Step 4: Analyzing the Dumps

Setup

There will probably be several dumps produced by the application. This is due to the 4GB limit on file size imposed by the FAT32 filesystem. The filesystem has to be FAT32 meet UEFI specification. For convenience purposes I have included a program in the tools directory called concatDumps that can combine several dumps into one in chronological order. The content of the dump will consist of whatever raw data was inside memory at the time, so I recommend a tool like xxd to read it more easily. To help with searching the dumps I included a program called searchMem that allows you to search for a hex pattern within the dump. It will find the offset of instances of that hex pattern, which you can then jump to by using xxd -s <offset> <dump>.

Pool Tags

Pool tags are 4 character long identifiers that indicate where Windows kernel memory pools are. These pools are allocated by the Windows kernel and are great places to look for sensitive information. There are a large number of these pool tags, and I included a text file called pooltag.txt which contains a list of the pool tags with details about their respective purposes.

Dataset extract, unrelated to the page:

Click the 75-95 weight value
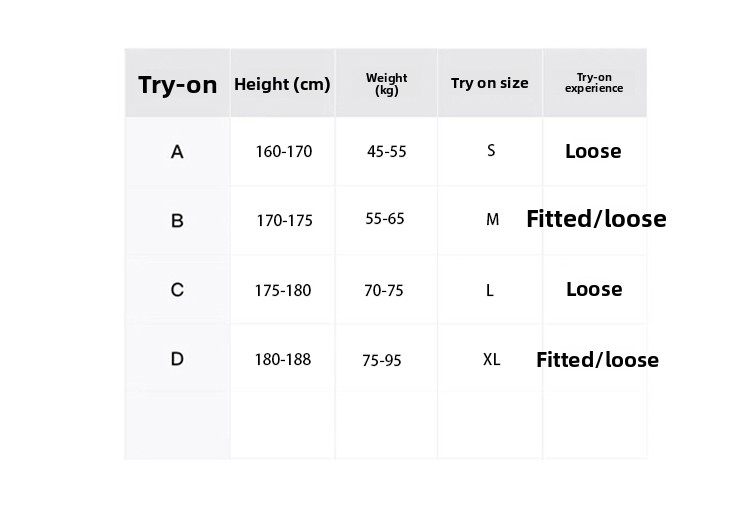 pyautogui.click(x=382, y=360)
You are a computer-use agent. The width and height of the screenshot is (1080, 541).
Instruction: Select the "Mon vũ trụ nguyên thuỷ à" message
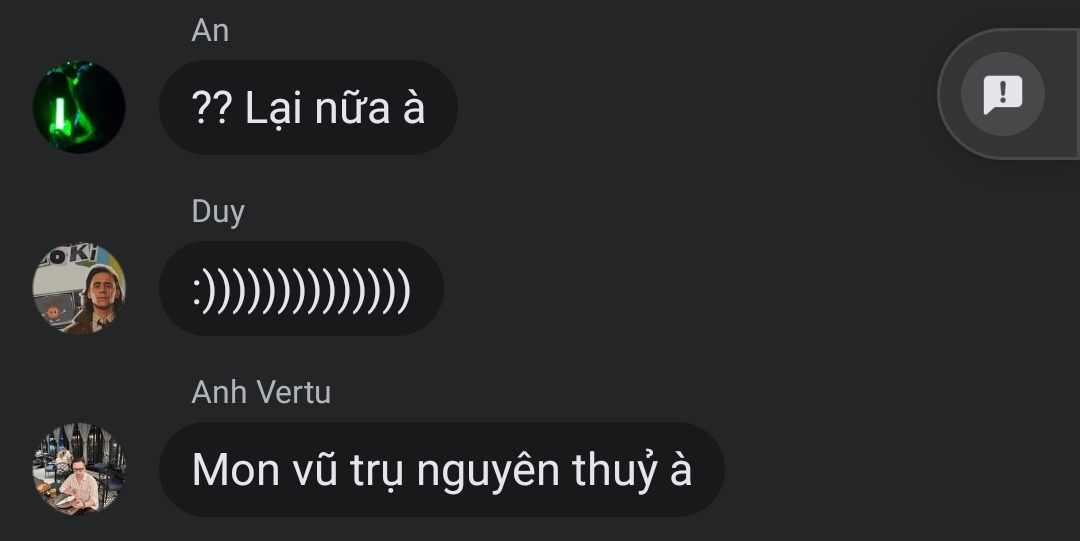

Before continuing I’d like to give Microsoft a round of applause for being kind enough to plainly mark where cryptographic keys show up in memory. Back on Windows 7, key recovery was as simple as locating the FVEc pool tag, which corresponds to cryptographic allocations under fvevol.sys. On Windows 8.1 and 10 the key could be found in the memory pool tagged by Cngb which corresponds to the ksecdd.sys module. Throughout my study of the Windows 11 memory dump, I couldn’t locate the key in either of those places, but I did find it in two other locations.

FVEK Key Recovery

The first place I located the FVEK key was under the dFVE pool tag, which indicates memory allocated by dumpfve.sys, which pertains to the full volume encryption crash dump filter for bitlocker drive encryption. The pool tag is underlined in blue while the FVEK key is highlighted in red. This was the easiest and most consistent location I found the key, and it is also prefaced by 0x0480 which indicates the type of encryption being used, which in my case is XTS-AES-128.

The second location is under the None tag, which pertains to calls to the ExAllocatePool routine. This time the first half of the key can be seen two times and the second half once.

Next Steps

It’s important to note that you need to preface whatever key you obtain with what algorithm is being used. That means if your key is:

b2cbc06071931b7cc50b59f8789571f4dd815c2008e93c02d5c6cd98c83ef54b

You need to add 0x8004 (or whatever the algorithm used was) to the beginning of the key in little endian format like this:

0480b2cbc06071931b7cc50b59f8789571f4dd815c2008e93c02d5c6cd98c83ef54b

Next, you need to take that hex and dump it into a file, which can be done like:

echo "0480b2cbc06071931b7cc50b59f8789571f4dd815c2008e93c02d5c6cd98c83ef54b" | xxd -r -p > output.fvek

I highly recommend using the dislocker suite of tools to figure out which algorithm/value you need and to ultimately unlock the drive. If you did everything correctly you can use output.fvek to unlock the bitlocker protected partition and access any data on the volume.

Final Notes

The best possible way to understand how Microsoft implemented bitlocker is to do kernel level debugging using windbg. This can be done fairly easily using virtual machines or a crossed over USB 3.0 A/A cable. The reason I was able to find the key in the first place is by stepping through the Windows boot process and watching bitlocker in action. Microsoft makes an effort to destroy keys using functions like SymCryptSessionDestroy but they fail to destroy every key, as evident by its presence on the heap.